Clara escuchaba con fingida atención. En realidad estaba distraída. Aquellos chistes de café, aquella maledicencia que se revelaba en ellos no podía producir efecto en una naturaleza sencilla y recta como la suya. Así que cuando Tristán dio tregua a su panegírico desvió la conversación a otro sitio. Le preguntó por las obras del cuarto, por una joya que había encargado a Holanda, por los muebles que les estaban construyendo.
La conversación languideció al cabo. Tristán comenzó a mostrarse preocupado, a emplear un estilo más conciso, que poco a poco se convirtió en displicente. Clara lo observó, pero como ya estaba acostumbrada a estos cambios repentinos de humor, que rara vez persistían largo tiempo, no hizo en ello mucho alto. Sin embargo, se trataba de asuntos que atañían a su próximo enlace y el acento de su novio sonaba por momentos más displicente.
–¿Qué te pasa?—preguntó al fin desazonada—. Hace un momento eras más suave y más blando que una piel de liebre y ahora pinchas por todas partes como los cardos del monte.
Tristán hizo un gesto de indiferencia y permaneció silencioso.
–¿He dicho algo que pudiera molestarte?
El mismo silencio.
–O hablas o me marcho—dijo con energía haciendo ademán de levantarse.
Tristán clavó en ella sus ojos con expresión colérica.
–Me estás probando de esa forma—dijo con acritud—que mis recelos no son infundados. Desde hace algún tiempo parece que todo el mundo pone empeño en hacerme comprender que debo estar no sólo satisfecho sino muy agradecido a que se me conceda tu mano. Es decir, quieren a toda costa persuadirme de que soy un quídam que ha buscado su negocio y lo ha hallado al fin…

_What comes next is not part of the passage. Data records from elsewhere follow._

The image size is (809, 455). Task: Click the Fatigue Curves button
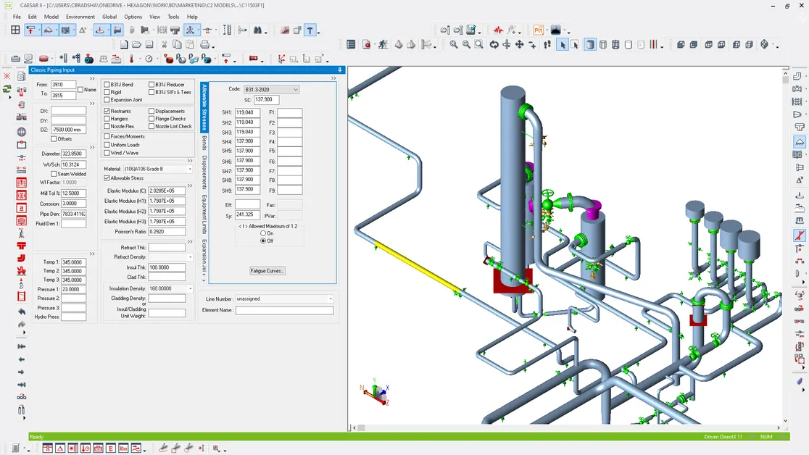click(x=267, y=271)
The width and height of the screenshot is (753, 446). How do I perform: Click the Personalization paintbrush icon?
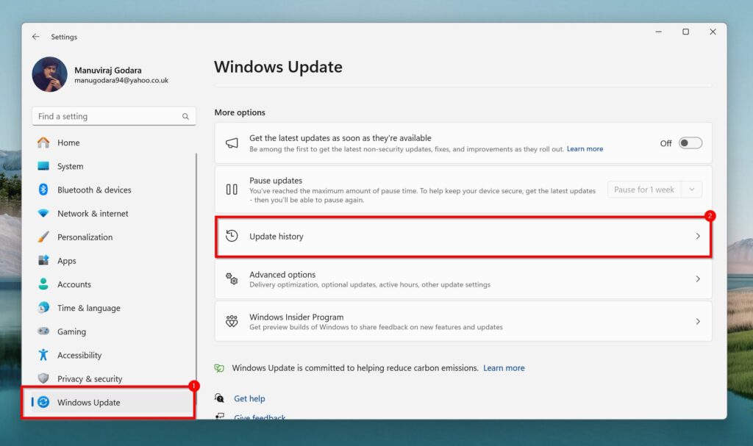click(43, 237)
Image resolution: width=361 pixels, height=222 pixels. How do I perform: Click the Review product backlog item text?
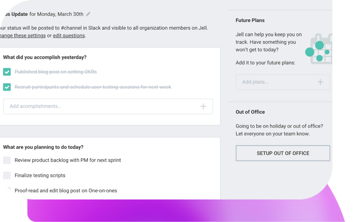click(68, 160)
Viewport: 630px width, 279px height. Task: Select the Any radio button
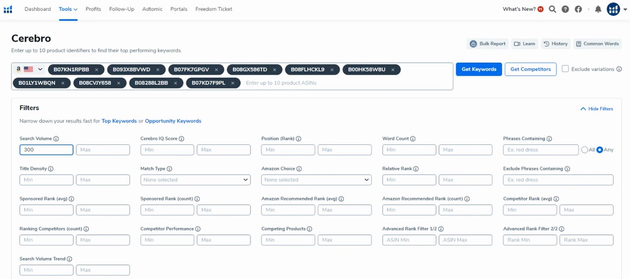[600, 149]
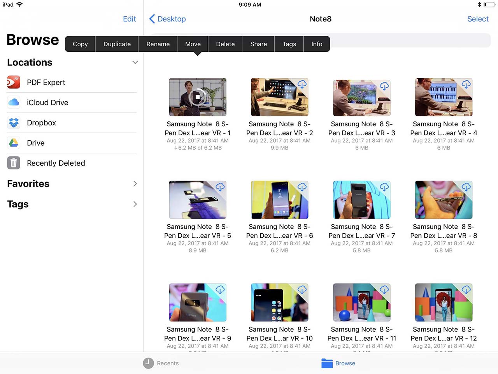Image resolution: width=498 pixels, height=374 pixels.
Task: Open the Recently Deleted folder
Action: (56, 163)
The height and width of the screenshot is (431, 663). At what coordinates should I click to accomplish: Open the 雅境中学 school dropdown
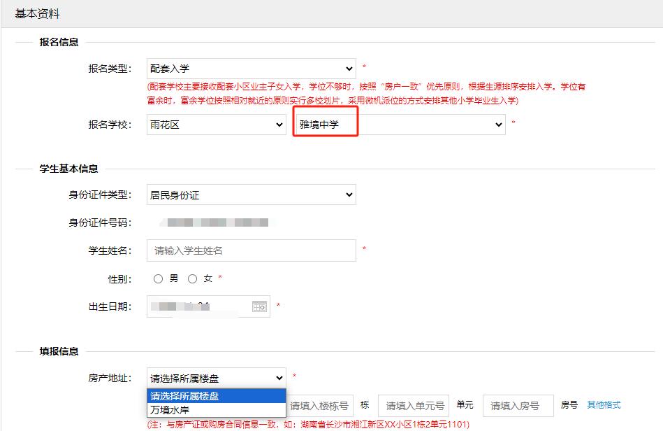(399, 125)
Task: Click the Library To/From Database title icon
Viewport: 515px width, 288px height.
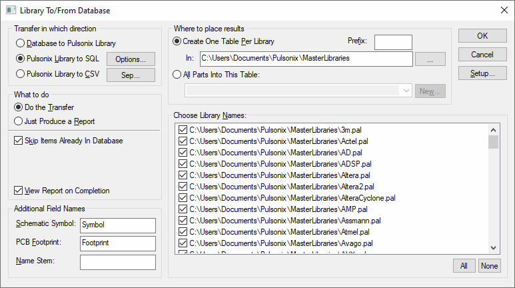Action: 11,11
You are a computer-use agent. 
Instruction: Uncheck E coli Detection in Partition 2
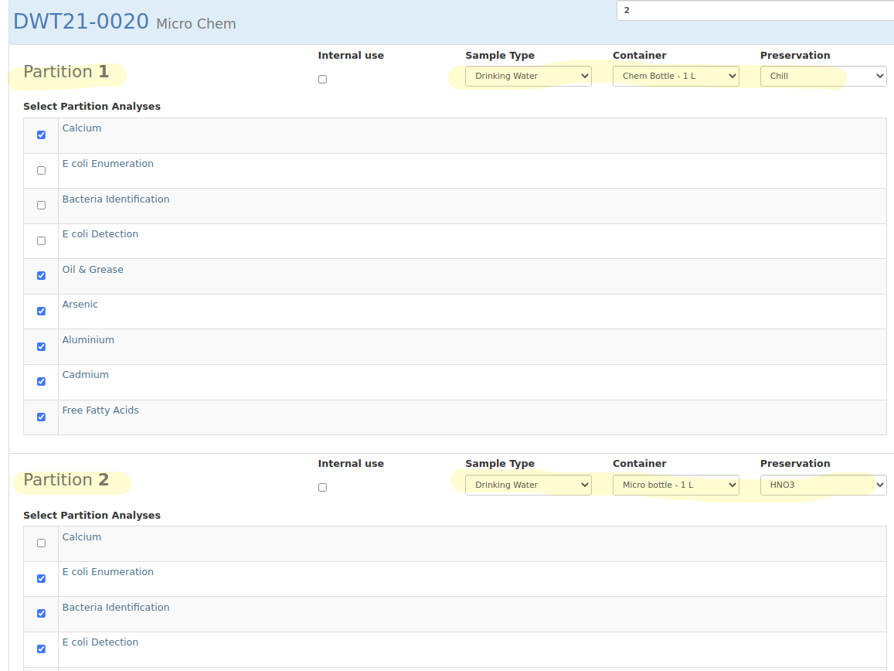pyautogui.click(x=41, y=649)
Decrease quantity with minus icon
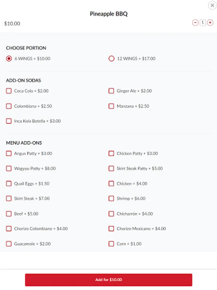 tap(195, 23)
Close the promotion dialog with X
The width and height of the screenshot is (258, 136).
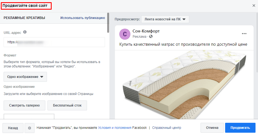tap(254, 6)
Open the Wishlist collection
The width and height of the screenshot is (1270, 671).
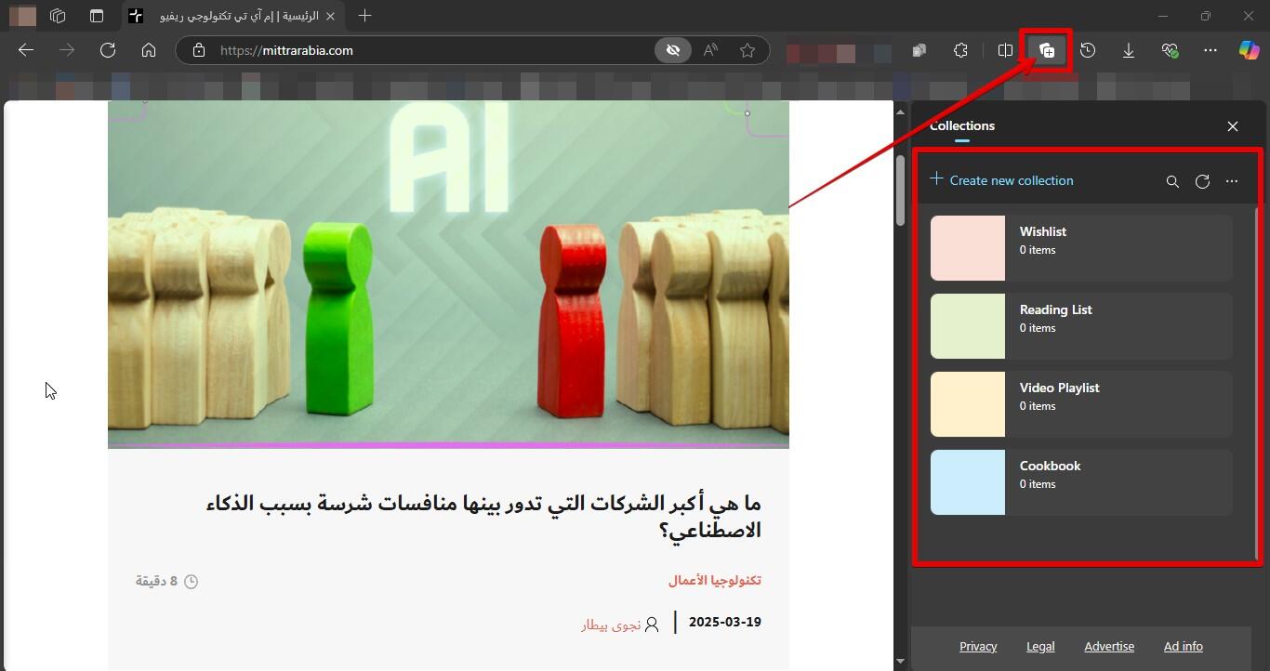point(1081,248)
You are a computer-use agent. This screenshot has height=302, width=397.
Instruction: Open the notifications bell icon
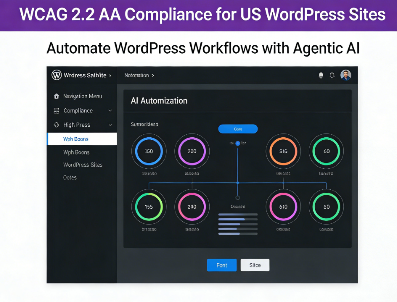pos(321,76)
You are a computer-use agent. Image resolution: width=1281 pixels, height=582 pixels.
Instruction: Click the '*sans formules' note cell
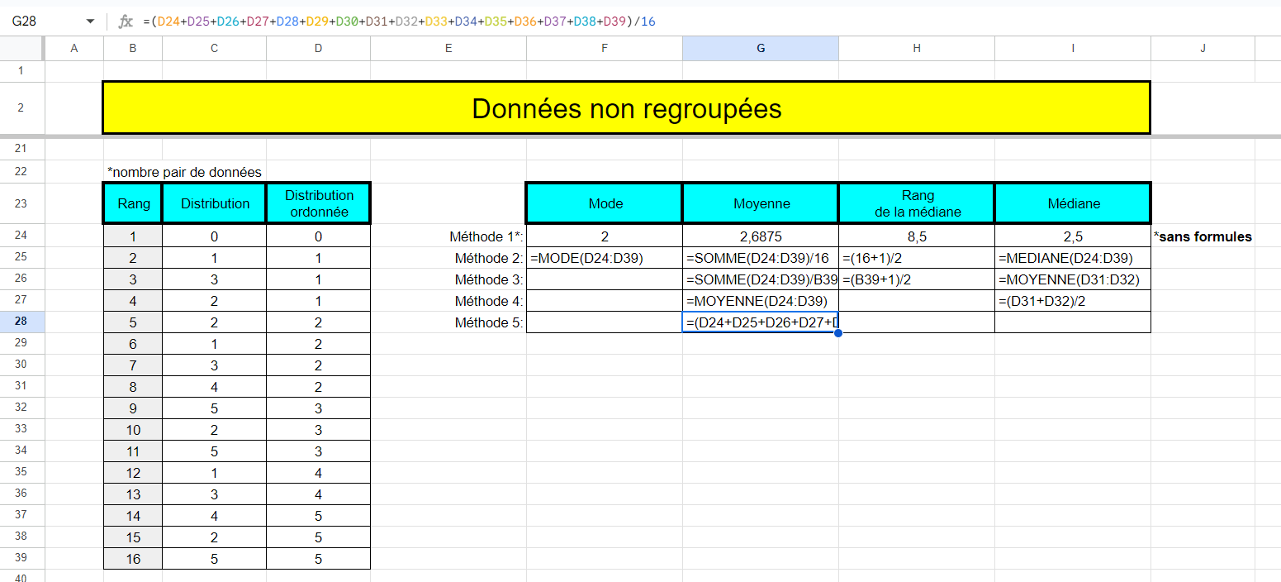point(1203,236)
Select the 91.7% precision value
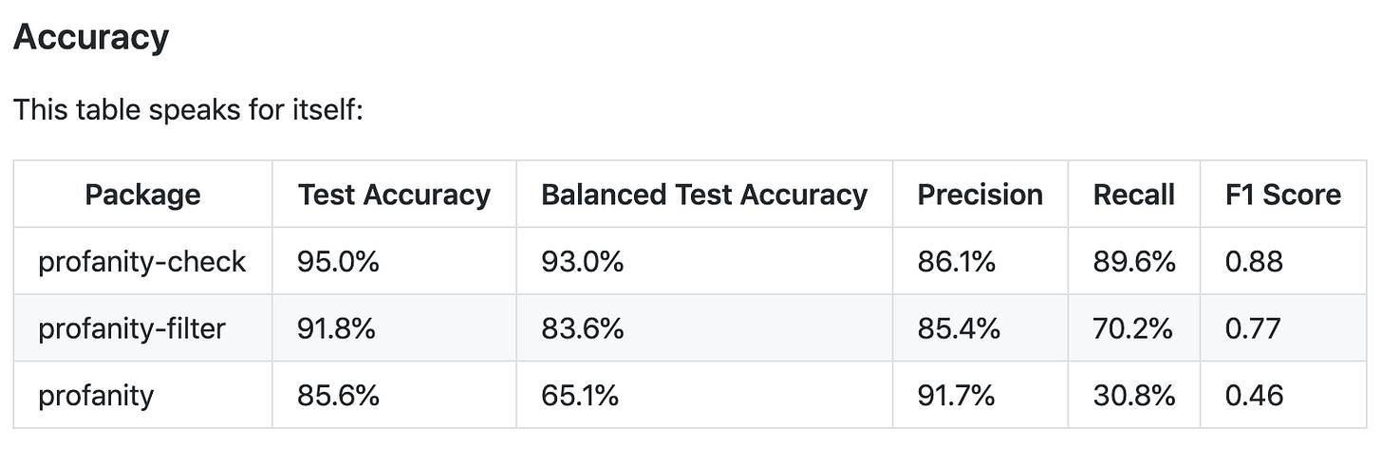This screenshot has width=1382, height=449. tap(956, 395)
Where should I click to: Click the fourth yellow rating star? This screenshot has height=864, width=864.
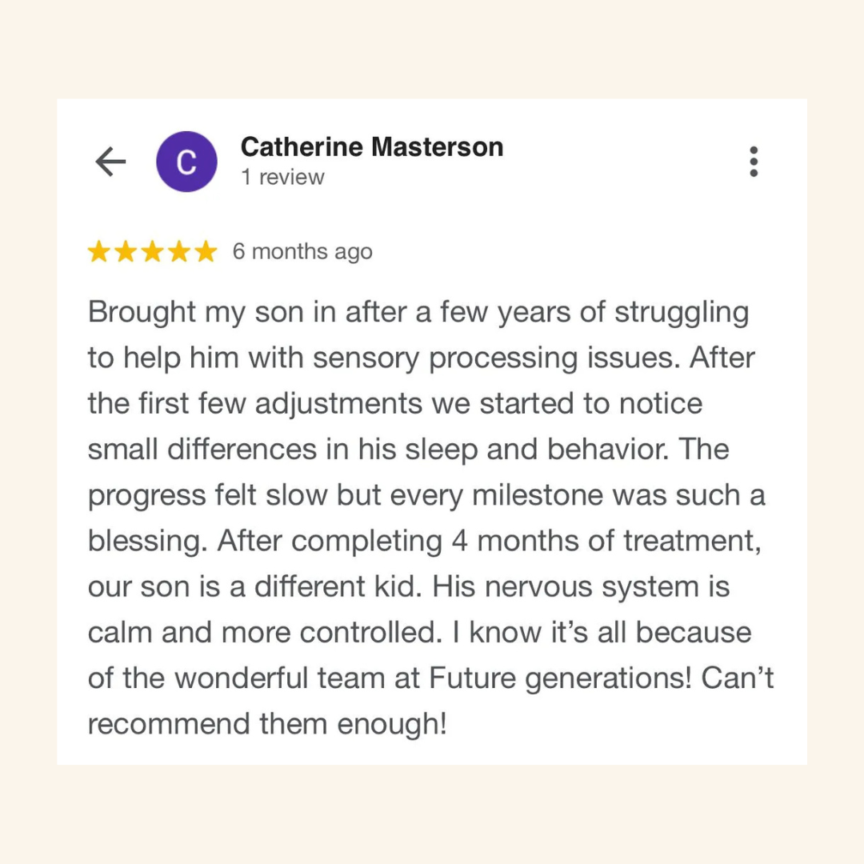coord(179,252)
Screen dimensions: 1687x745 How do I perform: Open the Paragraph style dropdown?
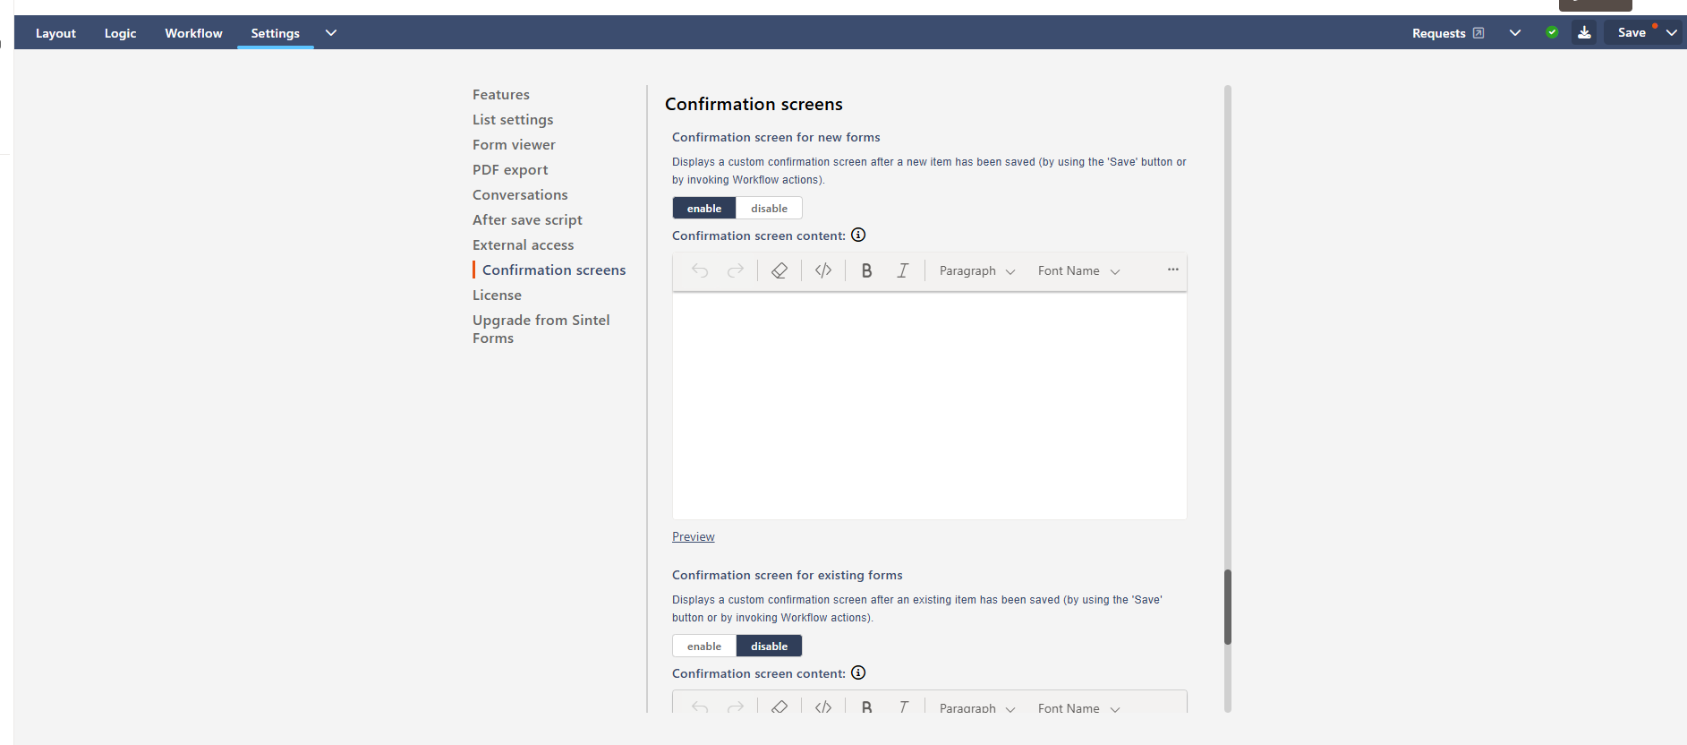click(976, 271)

–¿Qué palabras son esas, Tristán, tan feas… tan indignas de ti?
–Sí, que soy por lo visto un buscavidas—insistió el joven con más violencia—y que si me caso contigo no lo hago tanto por amor como por tu dote… Hace un momento tu mismo hermano me decía que debo estar satisfecho porque tú no vienes a mí con las manos vacías… ¿Qué quiere decir eso? O no quiere decir nada o es una grosería…
–Eso no es cierto—profirió la joven con acento vibrante de indignación—, no puede ser más que un mal sueño de los muchos que tú tienes… Y si Germán hubiera pronunciado esas palabras lo habría hecho burlando y sin intención de causarte la más pequeña ofensa, porque mi hermano es el hombre más bueno y más delicado de la tierra.
–No soy un náufrago, hija mía—siguió diciendo con sonrisa amarga y como si no hubiese oído la interrupción de su prometida—, no soy un náufrago que corriendo un temporal deshecho viene a refugiarse en tu puerto para abrigarse dentro de él. Yo he navegado siempre con las velas desplegadas en un mar de aceite, iluminado por el sol radiante, empujado por la brisa y acompañado de las musas y las gracias. Estoy acostumbrado a vencer; he hallado en la vida todas las puertas abiertas y todos los corazones también. Cuando me acerqué a ti y te ofrecí el mío no reparé si estabas dorada o plateada: te vi buena, inocente, hermosa y me bastó para quererte y me sigue bastando.